▶ **To be done**: Copy the text of every record below word for word, leaving out the pictures.

==============================

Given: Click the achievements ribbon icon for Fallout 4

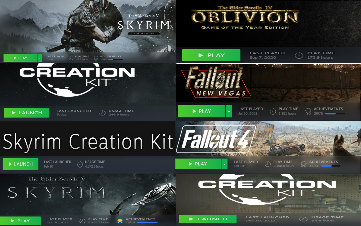Looking at the screenshot, I should 303,164.
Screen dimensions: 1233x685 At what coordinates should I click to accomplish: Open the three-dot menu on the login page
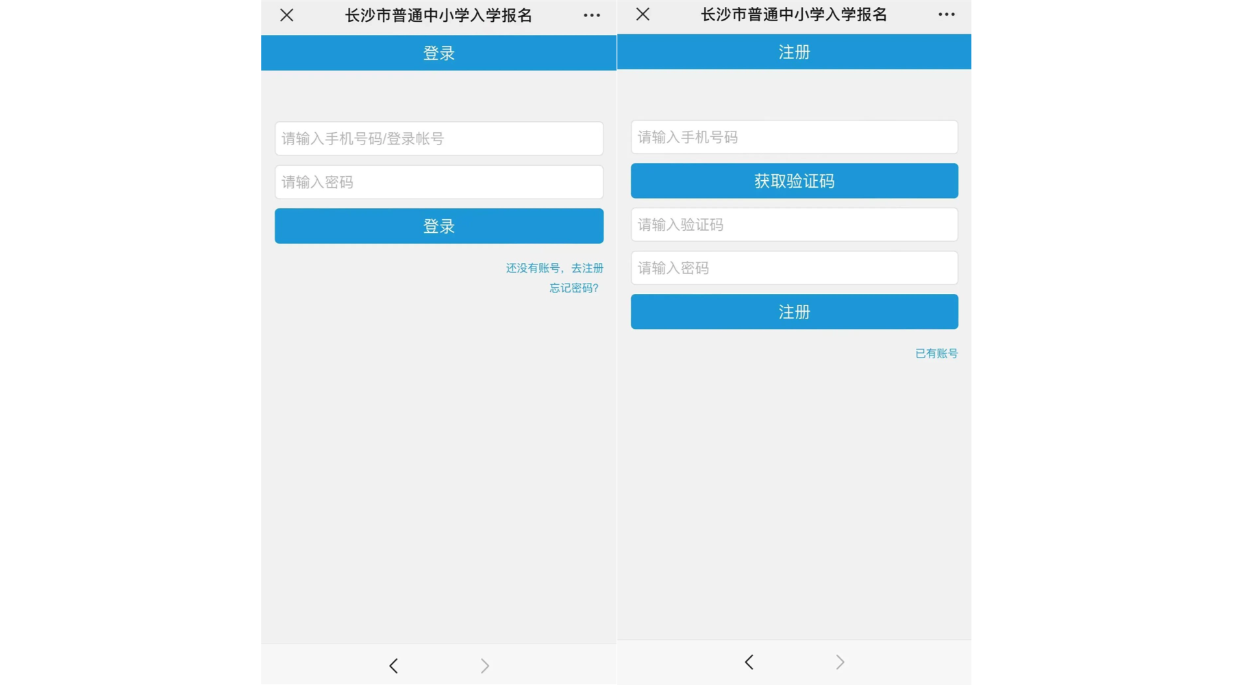[x=592, y=15]
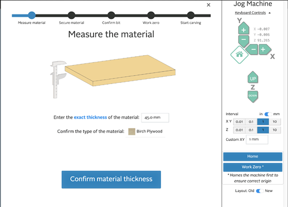Lower Z axis with DOWN arrow
This screenshot has height=207, width=288.
point(253,96)
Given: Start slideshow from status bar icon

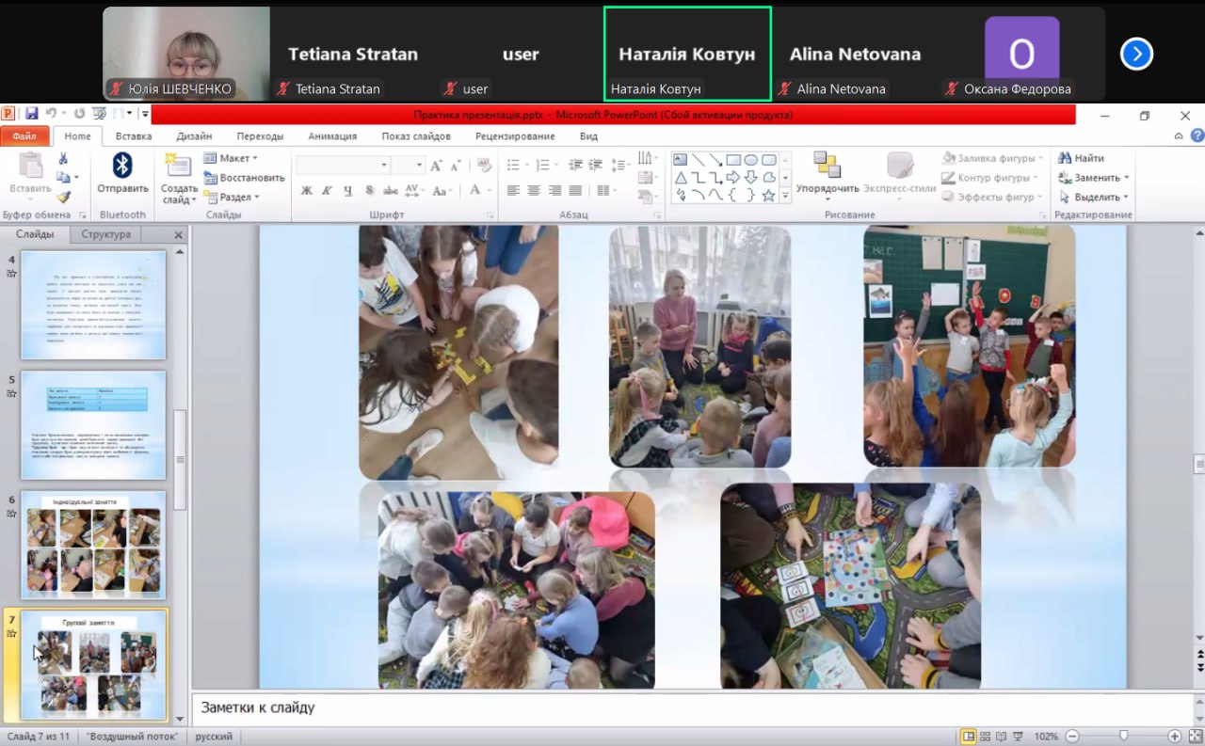Looking at the screenshot, I should click(x=1018, y=736).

==============================

▶ **The output**:
Given: Click the achievements ribbon icon for Fallout 4

Looking at the screenshot, I should 303,164.
Screen dimensions: 1233x685 At what coordinates should I click to accomplish: Open the three-dot menu on the login page
[x=592, y=15]
Lower Z axis with DOWN arrow
This screenshot has height=207, width=288.
point(253,96)
Given: Start slideshow from status bar icon

Looking at the screenshot, I should click(x=1018, y=736).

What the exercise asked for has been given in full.